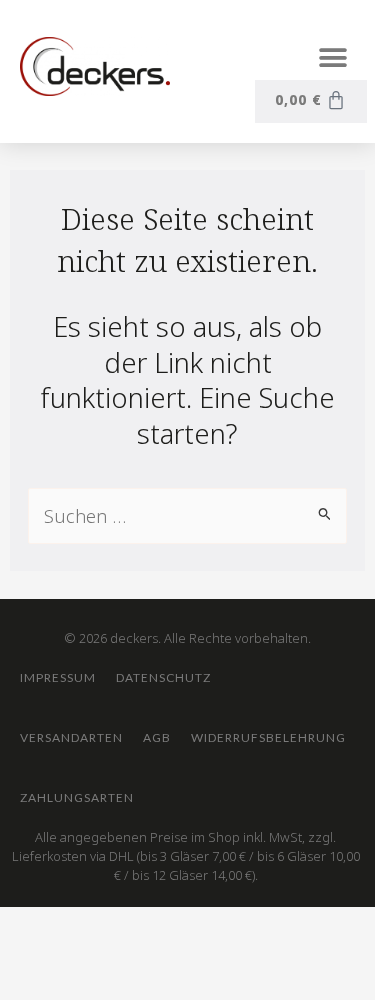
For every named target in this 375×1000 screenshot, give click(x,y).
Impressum (58, 677)
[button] (332, 57)
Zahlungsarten (77, 797)
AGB (157, 737)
★ ★ ★
**WHAT THE EXERCISE ASKS**. Copy each entry above exactly; drop the pictures.

**ANSWER BOX**.
For every named target in this 375×1000 screenshot, give click(x,y).
Impressum (58, 677)
[button] (332, 57)
Zahlungsarten (77, 797)
AGB (157, 737)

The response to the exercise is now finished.